- EXERCISE MATERIAL -
— Begin —

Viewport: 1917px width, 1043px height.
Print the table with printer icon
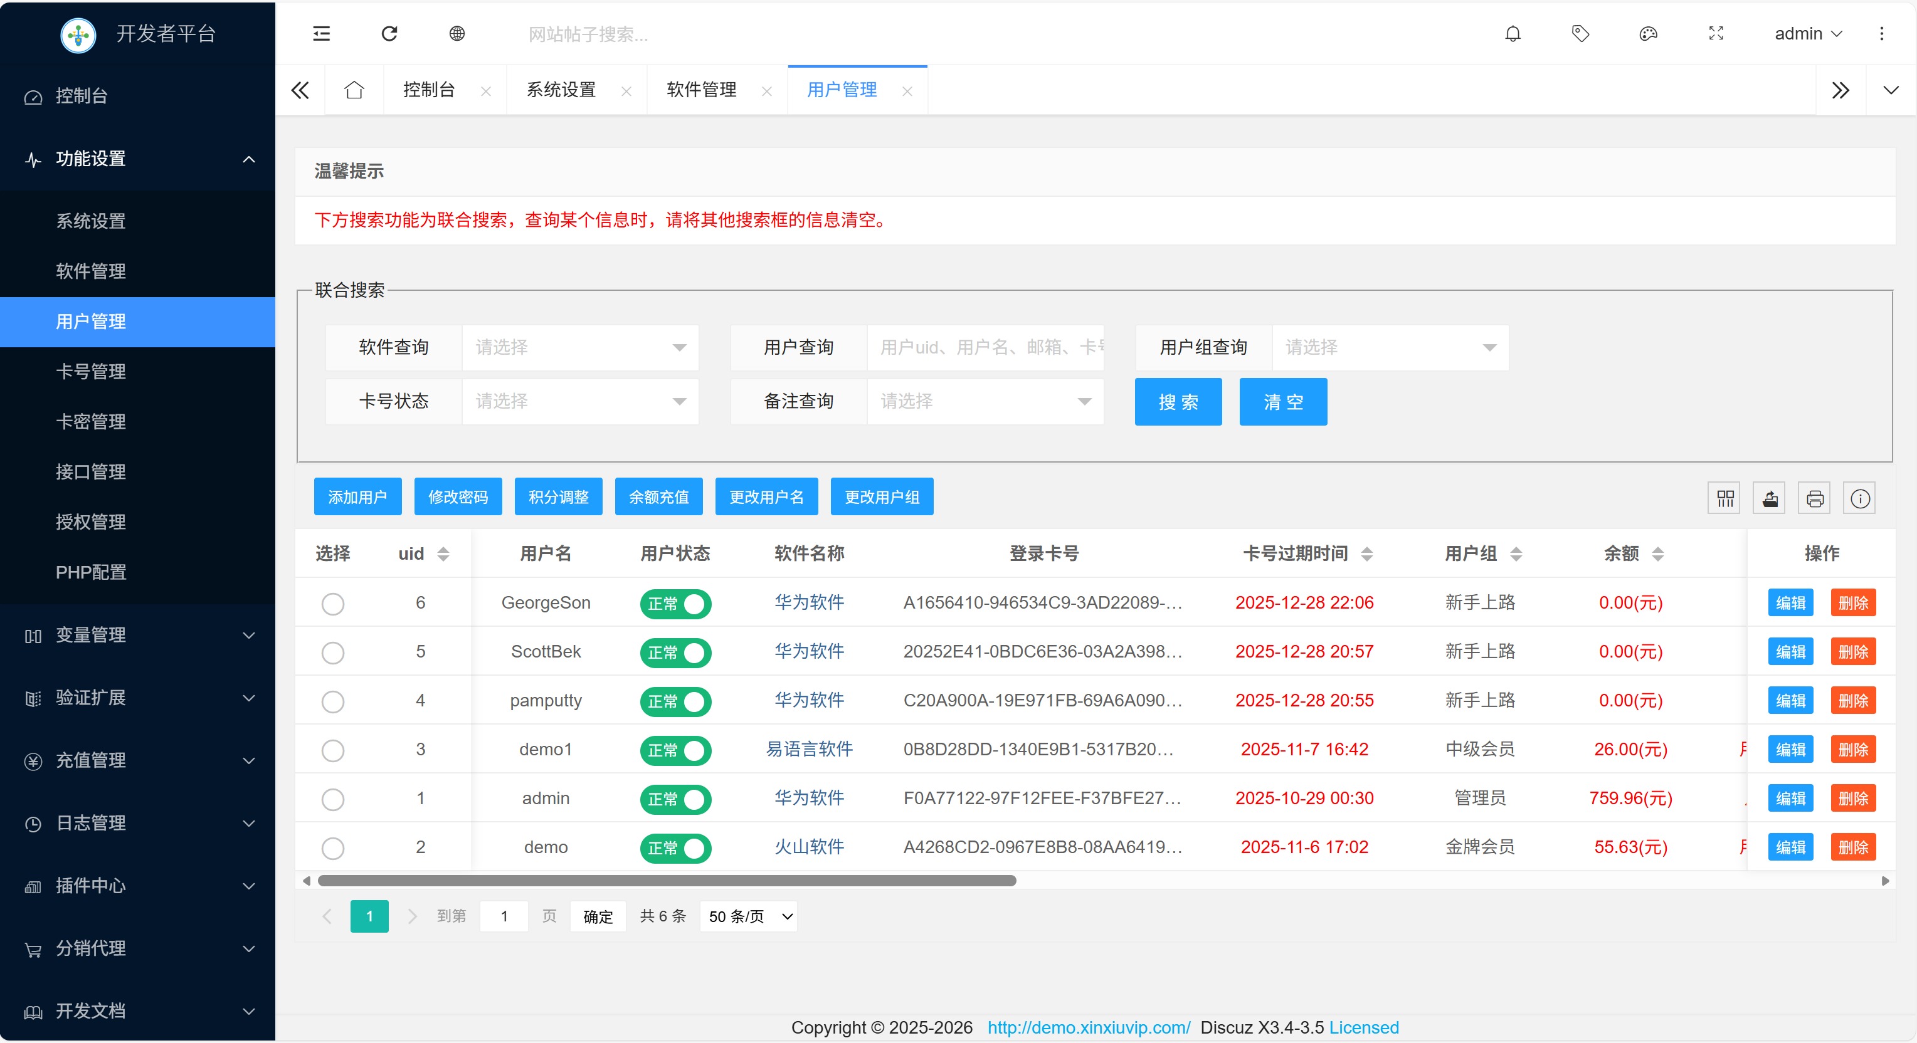coord(1814,498)
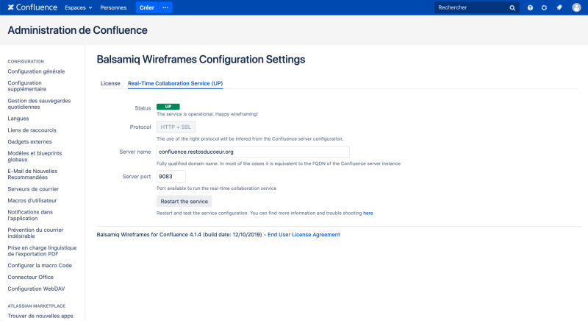Open Personnes in the top navigation
This screenshot has width=588, height=321.
pyautogui.click(x=113, y=7)
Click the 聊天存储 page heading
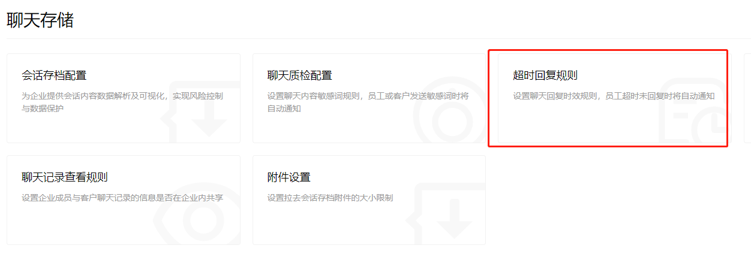The width and height of the screenshot is (751, 257). click(40, 20)
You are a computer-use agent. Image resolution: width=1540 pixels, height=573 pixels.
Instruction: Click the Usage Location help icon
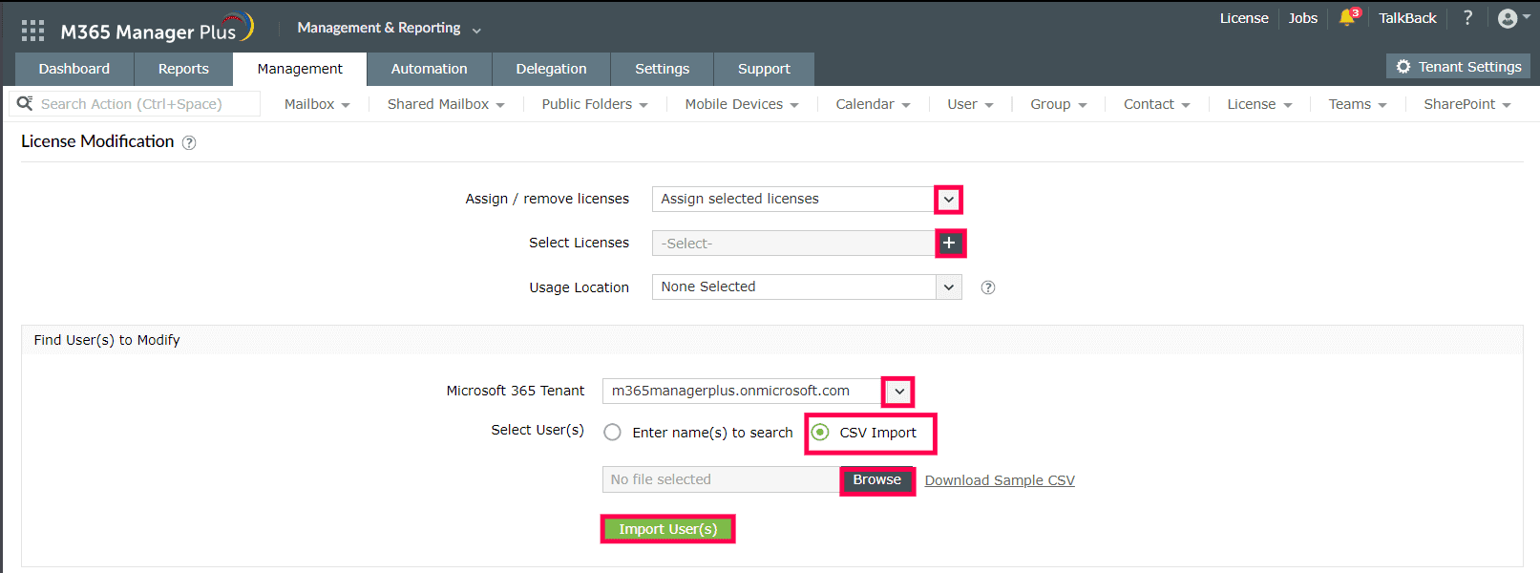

— End —

Rewrite all of these lines with "icon" swapped for "button" and nothing else changed. Leave the pictures out of your answer.

- COMPLETE RESPONSE -
Viewport: 1917px width, 1043px height.
Print the table with printer button
coord(1814,498)
Open Personnes in the top navigation
This screenshot has width=588, height=321.
pyautogui.click(x=113, y=7)
Click the 聊天存储 page heading
The width and height of the screenshot is (751, 257). click(40, 20)
You are a computer-use agent. Image resolution: width=1540 pixels, height=573 pixels.
Instruction: Click the Usage Location help button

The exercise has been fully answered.